▶ [Passage provided]:
# water in trunk



## sbiddle (Dec 16, 2005)

I just bought a 1994 Altima. I looked under the trunk mat and the wheel well was almost completely filled with water. I pulled the rubber plug at the bottom of the wheel well to drain the water and removed the carpet so it will dry. Has anyone else had problems with water accumulating here? The rubber seals around the trunk lid seem to be in good shape.


----------



## tm_94altima (Aug 12, 2005)

I have. The body shop said it was leaking through the taillights. They tried to fix it but it still leaks. You could try pour a cup of water at the top of the trunk opening (wear the rear windshield is) with the trunk open and look for leaks as the water goes down the sides of the rubber sealing. It could also be happening around the gas filler cap (happened on a friends 2G GS-T). Hope this helps you find the leak.


----------



## Snafu (Dec 17, 2005)

A trick my dad told me about. He woudl use baby (talcum) powder around the trunk seals to find a trunk seal leak. I imagine this could also be used around the tailights (with the rug out) then spray the garden hose on the car and look to see where the talcum powder disappeared from - voila your leak


----------



## sbiddle (Dec 16, 2005)

Snafu said:


> A trick my dad told me about. He woudl use baby (talcum) powder around the trunk seals to find a trunk seal leak. I imagine this could also be used around the tailights (with the rug out) then spray the garden hose on the car and look to see where the talcum powder disappeared from - voila your leak


Great Idea!, I disassembled the taillight from the car and discovered what the problem was. There is a crack in the upper part of the taillight and the taillight was filling up with water until it got to the level of the bulb holder where it was running over into the car and into the wheel well. On to find a junkyard tail light assy.


----------



## Altima Idiot (Dec 18, 2006)

That is a good idea...I have noticed on my 96,it does the same thing.Thought it was from the spoiler...i will have to try the talcum powder,or baking soda!! or plain flower !!!!right!!??


----------



## bxbomber (Apr 22, 2007)

haha yeah i had that same problem i have a firned that works at a restoration/car shop and brought me the stuff that they use its kalled dumb dumb its w white playdough looking thing! and the way i found out is i stuffed one of my neighborhood kids in my trrunk wid a flash light and i ran a hose ove the trunk lol!!! he thought it was fun he dint wunna come out!


----------



## rod_88 (Jan 13, 2007)

My car did the same thing, (95 altima) but I think it was a trunk seal. It only filled once.


----------



## craig1214 (Dec 31, 2007)

*fixed with silicone around taillight*

I appreciated learning from the experience of others in this and other threads.

My spare tire trunk well had lots of water in it when I bought my '94 Altima. I quickly narrowed the leak down to the taillight seams. Plastic electrical tape on the outside didn't work, and sealing the seams on the inside didn't either. I was beginning to get discouraged, and wanted to avoid removing the assembly and resealing. I finally used that black silicone to seal the outside of the taillight assembly to the frame, and that did the trick.


----------



## Altima SSS (Oct 10, 2007)

Water leaked into my spare tire well also. Driver's side tail light was leaking.

To fix it right, you need to remove the tail light, clean off all the back goo that seals it and use some new sealing material. The tail light is pretty easy to remove ... only 4 nuts hold it on from inside the trunk behind the carpet. Just peel back the carpeting near the tail lights and you'll see the 4 nuts.

I got some black caulk seal at the local shop that sells auto paint and body shop supplies. After you pull the tail light out you can look at the factory seal job and make note of where the new sealing material should go. Make sure to put some around the 4 threaded studs too. There is a foam washer on those, but the factory ones might be damaged or get tore when the tail light is removed.

Oh yeah, before you remove a tail light make sure it's the one that is leaking. Only one leaked on mine. I think someone pulled it out for some reason, which broke the factory seal and then they just slapped it back in, so it never sealed well.

To test for the leaky light, just use a garden hose over the trunk area then look for fresh water leakage inside under each tail light ... pull the carpet back before the test.


----------

▶ [Supplied data]:
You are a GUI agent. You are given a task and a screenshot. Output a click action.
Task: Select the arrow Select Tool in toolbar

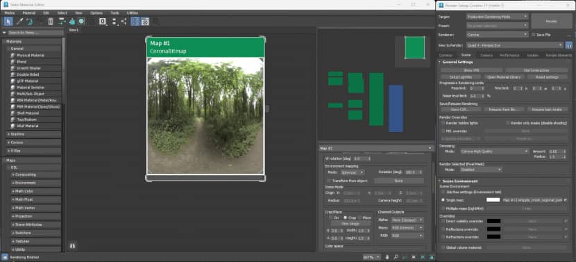pos(8,22)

▶ [Stated task]:
Answer these briefly from the thread about water in the trunk.
(a) What did sbiddle find on taking the taillight off the car?
(b) How many nuts hold the tail light on, according to Altima SSS?
(c) What did craig1214 finally use to stop the leak?

▶ [Solution to this problem]:
(a) A crack in the upper part of the taillight, which let the light fill with water until it reached the bulb holder and ran into the car and the wheel well.
(b) Four nuts, reached from inside the trunk behind the carpet.
(c) Black silicone, used to seal the outside of the taillight assembly to the frame.